• [List of tasks]
1. From the school library text below, extract the passage that begins at the words "So many books, so" and ends after the words "build, and socialise.". Copy it word for word.
2. According to the school library text below, what are all the activities that students and parents can use the Trinity Prep library space for?

Libraries and librarians are built around relationships. It is essential that they provide exceptional customer service as a means of ensuring sustainable growth. With this in mind, a number of changes were implemented in the Trinity Grammar Preparatory School library to improve the services that we offer and meet the needs of the key stakeholders: parents, staff, and students. At the beginning of 2016, all students were asked to identify one thing that the library could improve. At the end of that year, a survey was sent to teachers to gain their feedback on the library and the services offered. Both sets of responses formed the baseline for future changes.
So many books, so little time
Libraries are often referred to as the ‘Third Space’, providing access to technology and a haven that may not be available to students elsewhere (Commonwealth of Australia 2011). They provide a place for students to relax, imagine, and develop a sense of belonging (Softlink 2017). Research has shown that students borrow more books from libraries that stay open longer and have more books (Krashen 2004). It is essential to consider how extended opening hours could have a positive impact on your students’ learning and social engagement. At Trinity Prep, the library is open before and after school, and at lunch, so that students and parents can use the space to read, play games, do homework, build, and socialise.
Two heads are better than one
The publication of the article ‘To Clone or not to Clone?’ (Beninghof 2016) came at a fortuitous time for me as I was entering into a new teacher librarian position that would require co-teaching. Beninghof defines this as two teachers with different expertise coming together to provide more comprehensive and effective instruction. In the library setting, the teacher brings knowledge of the students and the content. The teacher librarian also brings some knowledge of the content, together with information literacy and research expertise.

• [Data records]
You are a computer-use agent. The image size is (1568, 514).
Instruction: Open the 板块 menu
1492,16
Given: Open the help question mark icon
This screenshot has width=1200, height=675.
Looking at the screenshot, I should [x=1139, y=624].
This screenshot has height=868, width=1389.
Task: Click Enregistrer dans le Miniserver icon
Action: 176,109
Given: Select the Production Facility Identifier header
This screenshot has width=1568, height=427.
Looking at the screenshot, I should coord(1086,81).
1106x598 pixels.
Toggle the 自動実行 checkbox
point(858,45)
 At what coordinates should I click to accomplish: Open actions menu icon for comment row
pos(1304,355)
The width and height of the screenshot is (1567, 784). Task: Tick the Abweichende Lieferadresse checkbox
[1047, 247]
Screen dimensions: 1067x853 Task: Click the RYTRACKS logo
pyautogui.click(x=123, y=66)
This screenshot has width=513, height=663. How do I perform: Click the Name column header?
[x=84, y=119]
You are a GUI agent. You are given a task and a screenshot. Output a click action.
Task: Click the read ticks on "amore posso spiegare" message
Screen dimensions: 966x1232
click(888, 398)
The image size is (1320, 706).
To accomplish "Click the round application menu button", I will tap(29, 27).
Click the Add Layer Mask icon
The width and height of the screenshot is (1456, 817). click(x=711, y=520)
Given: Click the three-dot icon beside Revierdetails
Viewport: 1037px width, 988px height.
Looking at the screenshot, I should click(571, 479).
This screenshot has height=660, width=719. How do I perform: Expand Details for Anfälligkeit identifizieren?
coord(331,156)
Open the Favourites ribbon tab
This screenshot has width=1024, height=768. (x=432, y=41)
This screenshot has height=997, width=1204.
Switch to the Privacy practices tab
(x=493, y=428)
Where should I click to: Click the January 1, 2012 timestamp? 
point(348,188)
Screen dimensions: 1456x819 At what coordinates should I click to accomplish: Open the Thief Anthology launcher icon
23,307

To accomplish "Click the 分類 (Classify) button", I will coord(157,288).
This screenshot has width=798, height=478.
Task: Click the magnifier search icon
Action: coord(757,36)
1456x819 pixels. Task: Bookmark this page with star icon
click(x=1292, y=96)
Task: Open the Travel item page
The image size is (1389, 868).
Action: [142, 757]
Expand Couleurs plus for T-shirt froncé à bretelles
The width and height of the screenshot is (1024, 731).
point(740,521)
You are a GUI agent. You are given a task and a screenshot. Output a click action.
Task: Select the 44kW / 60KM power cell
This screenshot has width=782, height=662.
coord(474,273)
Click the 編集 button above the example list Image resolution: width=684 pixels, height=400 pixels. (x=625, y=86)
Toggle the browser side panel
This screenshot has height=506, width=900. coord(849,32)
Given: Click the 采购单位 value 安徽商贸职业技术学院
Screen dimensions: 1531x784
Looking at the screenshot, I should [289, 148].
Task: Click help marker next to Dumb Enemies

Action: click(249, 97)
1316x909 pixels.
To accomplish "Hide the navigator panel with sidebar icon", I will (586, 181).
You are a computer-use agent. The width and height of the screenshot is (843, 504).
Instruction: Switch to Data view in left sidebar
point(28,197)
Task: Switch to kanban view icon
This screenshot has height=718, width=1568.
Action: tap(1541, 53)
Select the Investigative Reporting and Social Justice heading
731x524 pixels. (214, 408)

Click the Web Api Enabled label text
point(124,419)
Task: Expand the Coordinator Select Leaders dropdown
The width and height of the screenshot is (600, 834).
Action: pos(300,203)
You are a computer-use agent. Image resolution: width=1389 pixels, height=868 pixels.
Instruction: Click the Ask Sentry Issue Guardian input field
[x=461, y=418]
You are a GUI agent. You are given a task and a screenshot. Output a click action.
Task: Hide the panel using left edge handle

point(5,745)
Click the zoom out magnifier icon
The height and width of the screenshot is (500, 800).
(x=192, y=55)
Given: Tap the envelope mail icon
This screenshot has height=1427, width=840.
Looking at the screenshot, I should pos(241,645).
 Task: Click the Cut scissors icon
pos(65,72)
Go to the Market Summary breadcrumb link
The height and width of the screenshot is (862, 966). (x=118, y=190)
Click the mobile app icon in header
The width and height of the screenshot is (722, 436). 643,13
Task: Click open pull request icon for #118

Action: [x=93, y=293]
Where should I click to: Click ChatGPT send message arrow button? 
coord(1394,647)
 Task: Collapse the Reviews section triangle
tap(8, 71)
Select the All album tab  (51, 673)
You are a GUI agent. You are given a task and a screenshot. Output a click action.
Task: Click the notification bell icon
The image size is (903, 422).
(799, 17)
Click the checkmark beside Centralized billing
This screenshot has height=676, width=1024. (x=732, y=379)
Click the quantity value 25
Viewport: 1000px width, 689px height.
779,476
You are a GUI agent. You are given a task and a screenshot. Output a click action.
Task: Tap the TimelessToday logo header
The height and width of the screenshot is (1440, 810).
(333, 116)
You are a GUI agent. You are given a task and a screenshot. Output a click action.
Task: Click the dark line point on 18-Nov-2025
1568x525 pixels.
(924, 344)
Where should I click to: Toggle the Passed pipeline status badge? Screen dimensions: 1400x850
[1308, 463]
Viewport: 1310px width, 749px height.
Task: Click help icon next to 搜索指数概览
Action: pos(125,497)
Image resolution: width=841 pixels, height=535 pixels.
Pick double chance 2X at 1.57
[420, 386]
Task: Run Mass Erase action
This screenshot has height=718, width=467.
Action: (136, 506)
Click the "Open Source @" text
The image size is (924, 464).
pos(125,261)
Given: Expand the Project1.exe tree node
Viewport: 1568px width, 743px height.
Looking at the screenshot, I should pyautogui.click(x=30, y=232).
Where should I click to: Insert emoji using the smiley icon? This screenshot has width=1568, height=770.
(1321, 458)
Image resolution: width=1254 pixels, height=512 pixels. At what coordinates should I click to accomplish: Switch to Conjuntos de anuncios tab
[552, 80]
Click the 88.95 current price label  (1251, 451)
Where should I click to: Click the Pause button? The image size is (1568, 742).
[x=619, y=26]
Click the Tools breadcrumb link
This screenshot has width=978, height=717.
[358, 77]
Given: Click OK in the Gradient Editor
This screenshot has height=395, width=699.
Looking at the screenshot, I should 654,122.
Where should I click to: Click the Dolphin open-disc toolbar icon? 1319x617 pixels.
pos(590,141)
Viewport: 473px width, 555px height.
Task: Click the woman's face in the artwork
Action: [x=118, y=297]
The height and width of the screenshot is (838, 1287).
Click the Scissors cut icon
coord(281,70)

• [Answers in order]
1.
So many books, so little time
Libraries are often referred to as the ‘Third Space’, providing access to technology and a haven that may not be available to students elsewhere (Commonwealth of Australia 2011). They provide a place for students to relax, imagine, and develop a sense of belonging (Softlink 2017). Research has shown that students borrow more books from libraries that stay open longer and have more books (Krashen 2004). It is essential to consider how extended opening hours could have a positive impact on your students’ learning and social engagement. At Trinity Prep, the library is open before and after school, and at lunch, so that students and parents can use the space to read, play games, do homework, build, and socialise.

2.
- read
- play games
- do homework
- build
- socialise